已明确由致病性基因组拷贝数变异(pathogenic copy number variations, pCNVs)所致的染色体微缺失/微重复综合征已达300多种,综合发病率近1/600,占染色体畸变所致出生缺陷的一半。有研究表明,核型分析未见异常但超声提示结构异常的胎儿中,有6%~7%存在明确致病或可能致病的CNVs。此外,核型分析与超声均未发现异常的胎儿中有1.0%~1.7%存在明确致病或可能致病的CNVs。
可能一些同学还在纠结选择CMA还是CNV-seq的时候,现在还得纠结选择CMA还是WES了?
随着WES逐步成为临床检测基因疾病的常规手段,分析CNV的算法也逐步升级并成熟,那么WES在CNV检测方面能够取代CMA吗?
尤其是在产前胎儿检测中,
应该是选择费用更高的核型+CMA+家系WES?
还是序贯的方法先核型+CMA,然后再+家系WES?
还是“性价比”更高的核型+家系WES?
许多先前发表的文献报告,基于WES数据分析CNVs存在较高的假阳性率和较低的灵敏度。
那么现在的研究结论,还是这样的吗?
有兴趣的读者可持续关注这一系列的文献解读
Rajagopalan et al (2020)
研究对象
本研究收集了1972名在费城儿童医院的基因组诊断实验室进行基因检测的数据,并从1972个具有WES数据的样本中选取了307个样本(166名男性和141名女性,包括286名受累先证者和21名家庭成员)作为对比研究队列,这些样本同时具有CMA数据。
研究方法
SureSelect V5 plus作为靶向捕获试剂(Agilent Technologies, Santa Clara, CA),GRCh37作为参考基因组序列,使用基于R包ExomeDepth的CNV检测流程。

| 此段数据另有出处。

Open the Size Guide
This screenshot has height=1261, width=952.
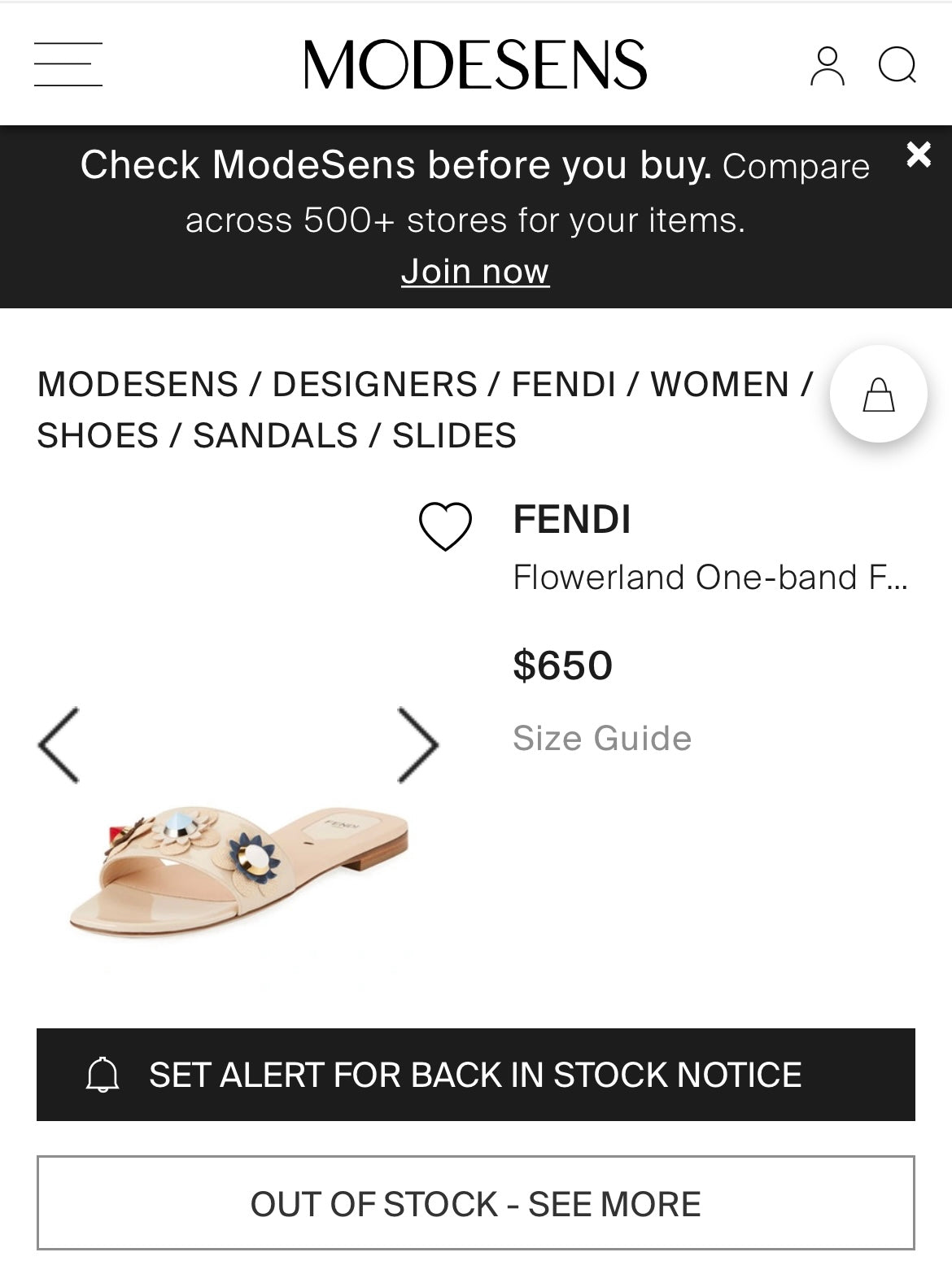[x=602, y=739]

CMA芯片为Illumina CytoSNP 850k芯片,少于10个探针的CNVs会被排除,因为假阳性率随着探针数量的减少而增加。由于缺失CMA和WES在Y染色体上覆盖数据,排除了Y染色体相关的CNVs。
为了让两个平台的数据能够进行合理的比较,对选取的CNVs做如下要求:
1)来自CMA平台的CNVs至少有一个外显子;
2)来自WES的CNVs至少一个bait(对于杂交捕获来说,targeted regions指的是探针试剂盒尝试捕获的区域;baited regions指的是captured regions,实际捕获到的区域,通常包括每个target上下游50bp),并且至少与CMA数据重叠10个SNP探针,以最大限度地减少WES数据的假阳性和假阴性。

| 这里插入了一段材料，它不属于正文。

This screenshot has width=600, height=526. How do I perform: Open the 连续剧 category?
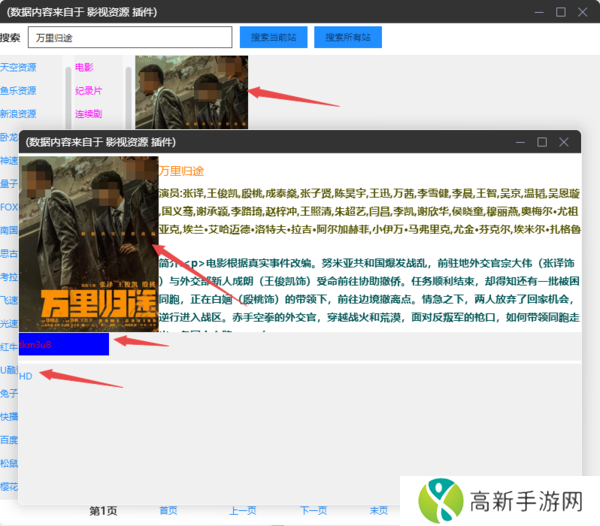coord(88,114)
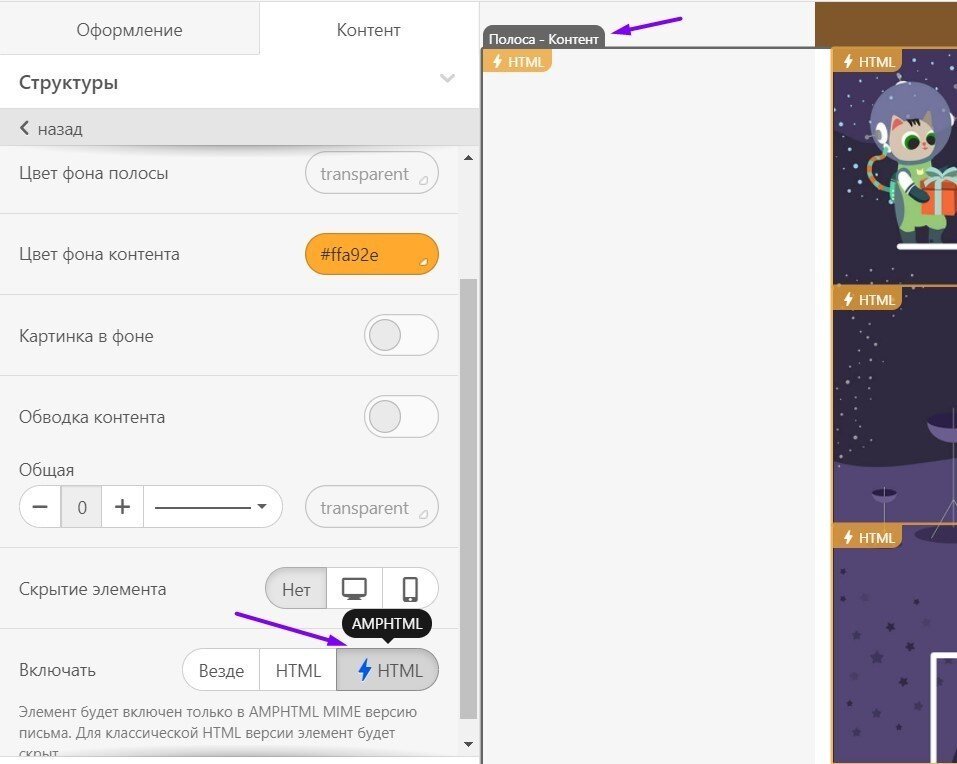Select Везде in the Включать options
957x764 pixels.
tap(221, 670)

在整个研究队列中,每个WES样本的平均CNVs数量为145,标准差为25。
如果在CMA中检测到CNVs,但在WES中没有检测到,会人工核查CMA的原始数据,以确定WES数据的假阴性,还是CMA数据的假阳性。
研究结果
经过筛选后,得到初始认为是真阳性的487个CNVs(448个位于常染色体,39个位于X染色体,数据来自CMA),用于与WES数据中的CNVs进行比较;其中32个CNVs在最初的比较中,未在WES数据中检测到。

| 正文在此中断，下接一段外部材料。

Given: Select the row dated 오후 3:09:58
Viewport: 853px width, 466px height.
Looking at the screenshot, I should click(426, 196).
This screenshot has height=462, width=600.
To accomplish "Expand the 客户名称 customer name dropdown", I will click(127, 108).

在这些假定的WES识别出的假阳性CNVs中,24个CNVs通过CMA被证实为真阳性,5个CNVs通过CMA被证实为假阳性,3个CNVs为模棱两可。
排除CMA数据中不存在或模棱两可的8个CNVs,校正后的真阳性CNVs为479个。
经过分析和筛选,CMA共检测479个CNVs,其中180个deletion(缺失)、299个duplication(重复)。其中,36个小的缺失CNVs(20%)、68个小的重复CNVs(23%)涉及到的外显子<4个。
使用默认的ExomeDepth
分析CNVs结果
使用UCSC基因组浏览器的35-mer比对性评分,来计算每个外显子的平均比对率,排除平均比对率≤0.75的外显子,结果是:在全基因组范围内的190,340个外显子中,排除了8,527个(4.5%),其中包括了可能有临床意义的1,132个外显子(0.6%)。
1.评估WES的“错误检出率”
从307个样本中,选取124个样本,用于评估WES的“错误检出率”(以CMA的结果为标准)。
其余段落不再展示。